In the entries below, copy only the lines from the one that contains "This screenshot has width=1568, height=622." through the last line, exactly, and omit any pictures.
#### Provided data ####
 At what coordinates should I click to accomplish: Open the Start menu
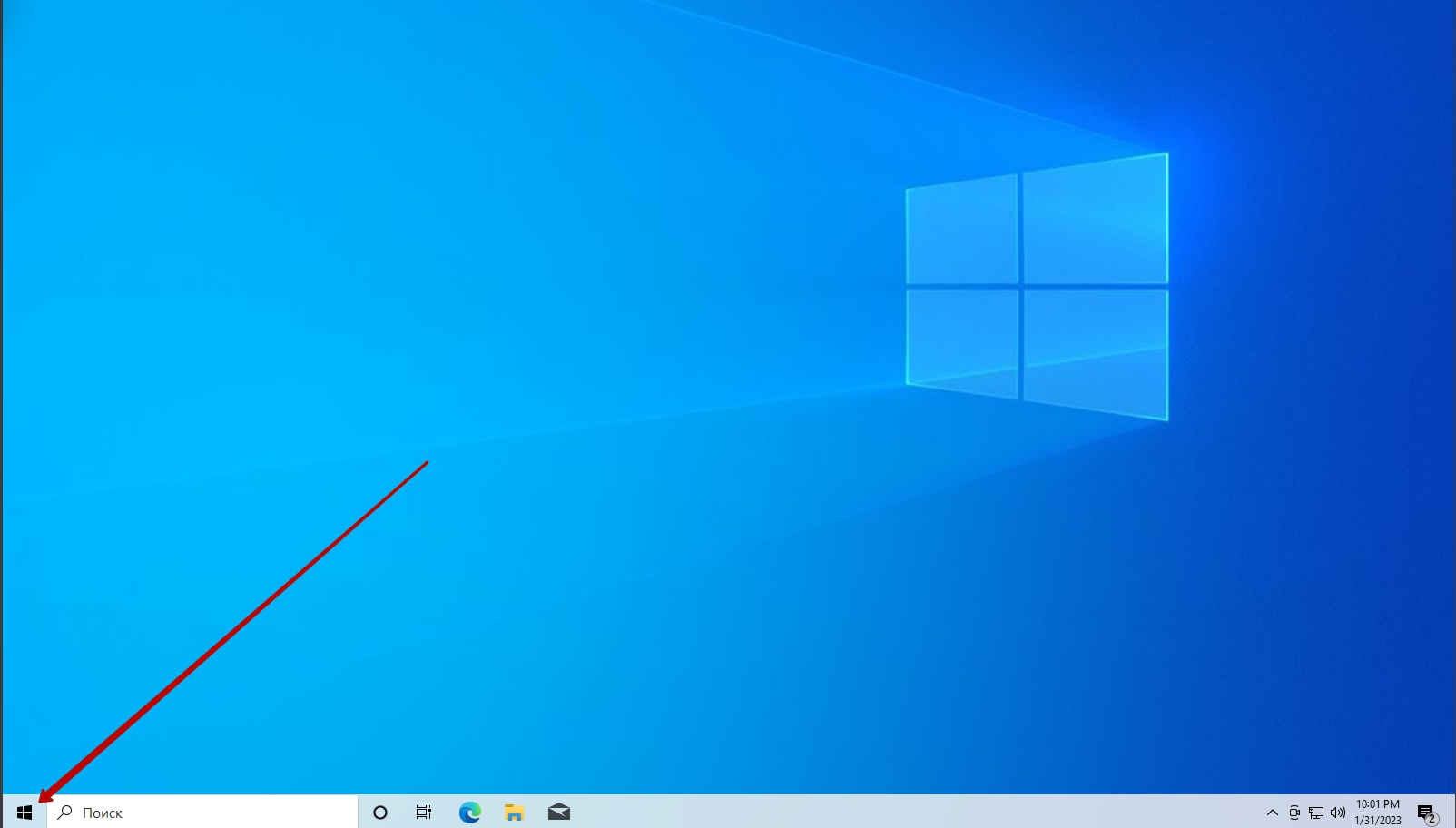coord(25,813)
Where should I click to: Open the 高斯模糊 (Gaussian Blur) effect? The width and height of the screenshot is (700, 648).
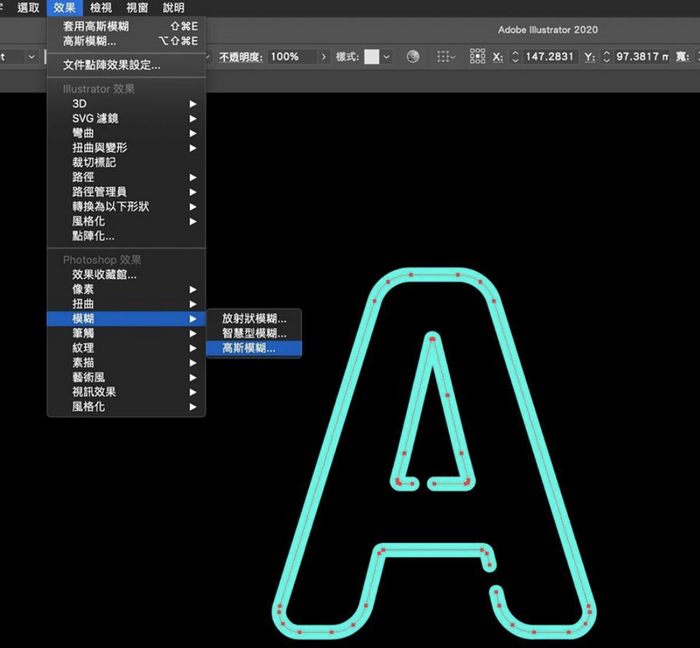(248, 348)
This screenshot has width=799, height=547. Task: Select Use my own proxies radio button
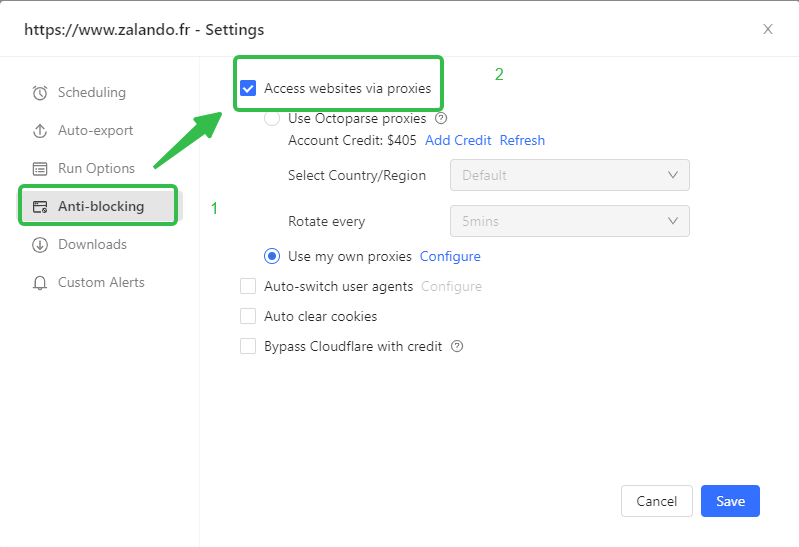coord(272,257)

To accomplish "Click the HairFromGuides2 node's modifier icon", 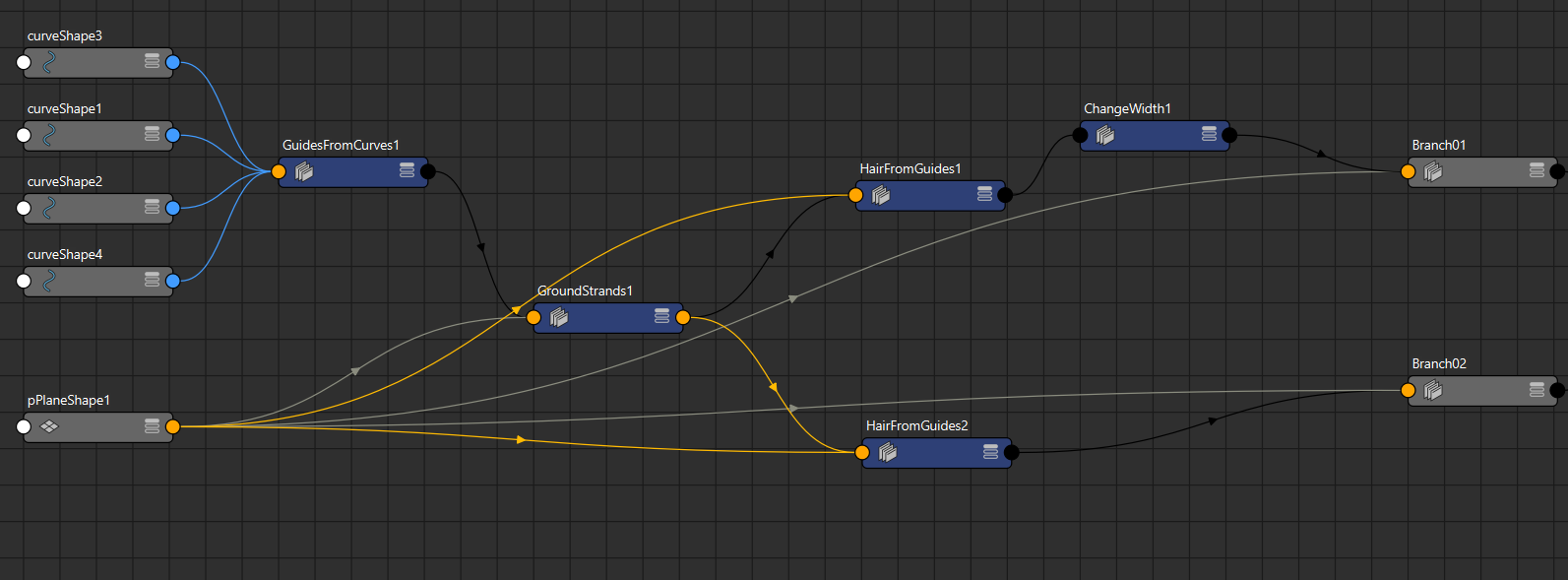I will [x=888, y=452].
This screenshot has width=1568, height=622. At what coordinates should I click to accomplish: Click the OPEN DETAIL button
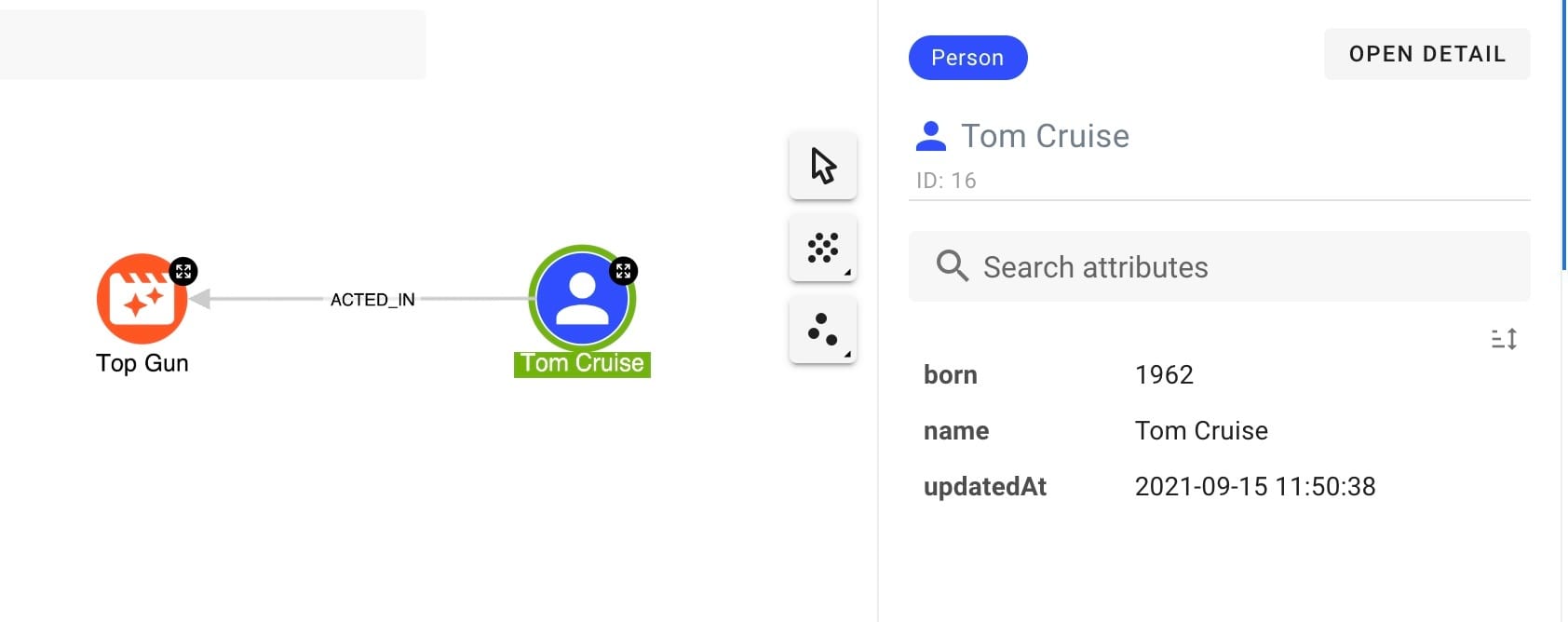(1426, 54)
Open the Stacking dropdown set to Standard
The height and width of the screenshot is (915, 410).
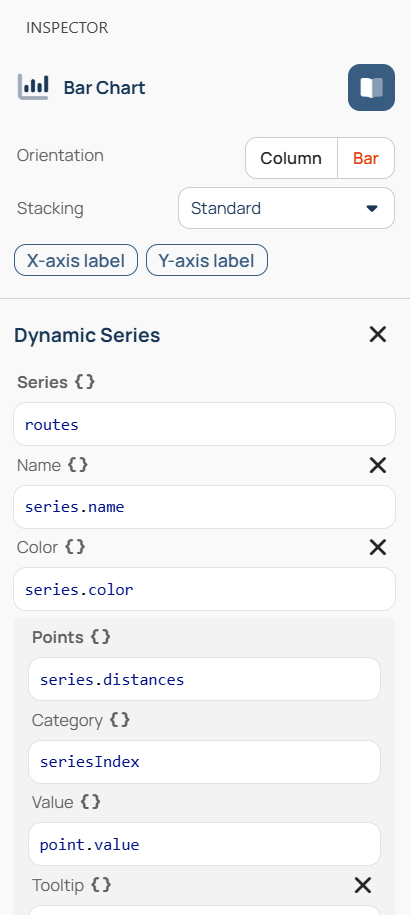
####
The completed task:
This screenshot has width=1568, height=622. At what coordinates should I click to accomplish: Click the OPEN DETAIL button
(1426, 54)
Open the Stacking dropdown set to Standard
The height and width of the screenshot is (915, 410).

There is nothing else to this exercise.